Friday, 28 September 2007

Crisis of the Object


Max Ernst paraphrased the classic postulate of Lautreamont as ‘the fortuitous encounter – upon a non-suitable plane – of two mutually distant realities’ (Inspiration to Order). Here, a fruit-drying machine replaces the notorious sewing machine; an analogous object (octopus) replaces the umbrella and the ‘non-suitable’ plane of the dissecting table is replaced by a desolate landscape – in the background? Maldoror. Revised from Crisis of the Object, Letter of Introduction, 1972.

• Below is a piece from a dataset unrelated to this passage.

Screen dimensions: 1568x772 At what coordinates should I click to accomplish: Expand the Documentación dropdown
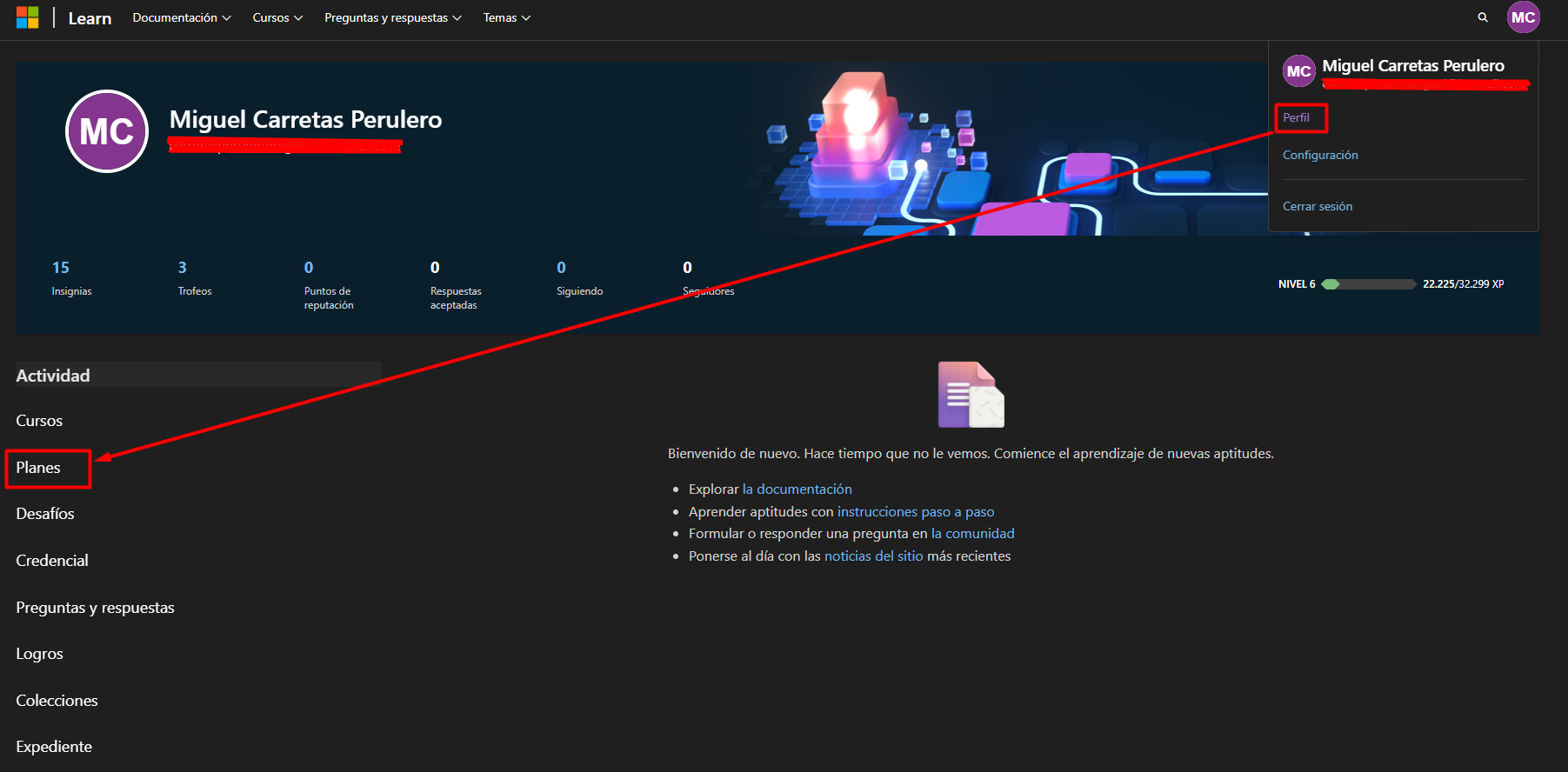pyautogui.click(x=182, y=17)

Illustration: Crisis of The Object III The Ducassian Encounter, 1972

Thursday, 20 September 2007

Convulsion Revisited

It might be the case that the idea of Convulsion as a guiding principle arose during a rambling discussion triggered by a short, passing reference to the topic in Patrick Waldberg’s book Surrealism (1965). There may be those who recall taking part in such a discussion in 1967 and who may even remember the very place in Chelmsford where we met – a coffee bar in Duke Street opposite the Civic Centre and Public Library – the last time I looked it was still there. There may also be some who, even today, might recall how, in a crowded, smoky hostelry next to the railway station, the more formal notion of a BCI (Bureau of Convulsive Inquiries, or was it Investigations?) was mooted. Some might claim that such a thing actually existed – on paper at least.
And yet I recall most vividly that it was, in fact, in Villiers Street, near Charing Cross, in a restaurant long since vanished (there was shadowy corner lined with fake books) that the suggestion of a Convulsionist Group was proposed for the very first time. I only wish I could remember the name of the place, but I expect it was a Golden Egg, as the interior decor was elaborate and colourful. We can all agree, I think, that Convulsionism emerged in 1967 for the simple reason that the poem ‘Birth of Convulsion’ dates from that year and no earlier testimonials survive: for a very few the Summer of Love was also the Summer of Convulsion.
It was late afternoon when, walking towards Villiers Street, through the Victoria Embankment Gardens, I came across that embodiment of the Convulsive Aesthetic, or one sharply defined facet of such an aesthetic: the Sullivan Memorial by W. Goscombe John. It was ‘the mourning girl’; an allegory of music grieving for a dead composer that, at that epiphanic moment, caused a veritable frisson of the imagination. This mild shock evoked in turn a quotation from Rider Haggard’s She, which I am very sure read as follows:

…with a convulsive movement that somehow gave the impression of a despairing energy, the woman rose to her feet and cast the dark cloak from her.


It was natural that I then recalled the famous passage from Against Nature where Huysmans decibes Salome's gesture in Gustave Moreau's watercolour The Apparation:

with a gesture of horror, Salome tries to thrust away the terrifying vision which holds her nailed to the spot, balanced on the tips of her toes, her eyes dilated, her right hand clawing convulsively at her throat..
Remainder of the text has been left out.